Data 25/07/2010 15:51:16 | Tópico: Crónicas

Se soubesses, provavelmente os meus segredos, talvez estivesses devorada pela curiosidade de saber mais. Mas não sabes nada nem imaginas o que recordo quando pensava em ti. Os tempos eram outros, bem sei, mas a vontade era a mesma que hoje circunda o meu corpo. Os olhos esbugalhados no teu discurso acanhado ou na tua forma feminina de brincar com as outras meninas. E quando chegava a hora de nós, os rapazes, nos juntarmos para jogarmos ao bate pé, para ganharmos um beijo das meninas, centrava-me em ti e concordava com todas as parvoíces ditas pelos outros colegas, excepto se algum fosse teu pretendente também, e nessas alturas nenhuma bola me afastava daquele parque do recreio da escola. Mesmo que chovessem convites para jogar à bola. Já nessa época fazia planos e imaginava-te de mão dada comigo a correr os campos de trigo, o vale do silêncio ou o parque Eduardo VII.
Do que gostava mais, era de ver-te tão bela e cristalina como eras. Olhos de alegria, uns ténis brancos e um vestido rendado, em que por vezes era o vermelho e noutras vezes o branco, onde o sorriso captava os olhares e tu, meio tímida, reunias as tuas amigas para começarem novas brincadeiras. Imagino que me vias a olhar-te, mas fingias sempre que não davas conta de que estava por perto, mesmo quando as outras meninas segredavam-te e de soslaio olhavam para a zona onde permanecia estático, debaixo de uma árvore companheira que fazia uma sombra amiga. Só tu não olhavas. Lá estava só, tímido e ignorava todos os apelos para ir jogar pela selecção da escola. Só aceitava quando tu seguias com as outras colegas para o pavilhão da escola para apoiarem e verem a malta ganhar às selecções das outras escolas. Vocês eram uma claque organizada e belíssima que intimidava os nossos adversários e em simultâneo nos dava alento e asas, para voarmos quase por magia, para uma vitória incontestável.
Sei bem que adorava jogar, mas isso fazia-o todos os dias na escola ou no meu bairro, mas a oportunidade de estar perto de ti, mesmo longe, não era algo que deixasse ao acaso. Por vezes, parecias-me uma daquelas bonecas de porcelana, em ponto gigante, que a minha mãe tinha em casa a decorar os móveis da sala e em que nos proibia de tocar-lhes para que não às partíssemos. Comparava-te e achava-te bem mais bonita.

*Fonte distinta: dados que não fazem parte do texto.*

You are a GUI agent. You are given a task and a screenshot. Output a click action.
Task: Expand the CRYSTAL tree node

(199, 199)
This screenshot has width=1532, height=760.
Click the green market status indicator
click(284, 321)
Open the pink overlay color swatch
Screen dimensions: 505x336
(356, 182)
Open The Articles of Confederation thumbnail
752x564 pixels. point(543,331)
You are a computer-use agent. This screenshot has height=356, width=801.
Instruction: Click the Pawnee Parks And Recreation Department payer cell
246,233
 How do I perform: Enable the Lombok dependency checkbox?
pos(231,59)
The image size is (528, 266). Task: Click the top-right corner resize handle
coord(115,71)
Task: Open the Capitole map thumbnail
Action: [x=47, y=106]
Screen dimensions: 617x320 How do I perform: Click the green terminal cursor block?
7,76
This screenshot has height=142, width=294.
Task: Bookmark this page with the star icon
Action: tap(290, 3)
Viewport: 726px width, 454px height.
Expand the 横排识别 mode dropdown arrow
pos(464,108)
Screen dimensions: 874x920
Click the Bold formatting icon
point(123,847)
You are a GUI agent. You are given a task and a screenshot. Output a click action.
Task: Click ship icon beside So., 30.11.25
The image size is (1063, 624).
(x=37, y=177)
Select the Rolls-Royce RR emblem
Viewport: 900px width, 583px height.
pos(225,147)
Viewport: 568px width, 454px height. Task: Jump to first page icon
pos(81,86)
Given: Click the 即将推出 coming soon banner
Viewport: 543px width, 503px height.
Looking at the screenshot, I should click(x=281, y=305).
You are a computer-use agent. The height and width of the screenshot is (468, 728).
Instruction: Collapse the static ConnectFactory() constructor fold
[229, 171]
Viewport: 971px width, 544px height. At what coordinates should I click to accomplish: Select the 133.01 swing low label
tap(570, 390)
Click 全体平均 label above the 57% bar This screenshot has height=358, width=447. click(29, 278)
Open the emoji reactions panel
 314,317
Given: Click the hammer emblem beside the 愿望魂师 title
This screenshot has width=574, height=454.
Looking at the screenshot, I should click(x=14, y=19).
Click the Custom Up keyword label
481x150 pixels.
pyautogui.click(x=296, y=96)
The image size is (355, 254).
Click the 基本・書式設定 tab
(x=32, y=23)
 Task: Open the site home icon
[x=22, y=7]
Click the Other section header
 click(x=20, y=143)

E um dia segui o meu caminho, porque o tempo obrigara-me a crescer, a pensar noutras aventuras e a querer consolidar um modo de vida. Perdi-te nesse momento. Terás seguido o teu caminho também, sem nunca ouvires da minha boca um elogio, dos mesmos que te dava com o olhar, naquela troca de mimos só nossos, que inventávamos num tempo inconsciente e bastante fugidio.
Hoje tudo são recordações. E o meu segredo és tu, juventude, que busco para afagar os medos e os instantâneos vagarosos que preencheram os meus passos, depois sirvo-me de pequenas doses, de pequenos episódios e regresso à normalidade atirando pela janela essa estranha comoção. De ti nada mais sei.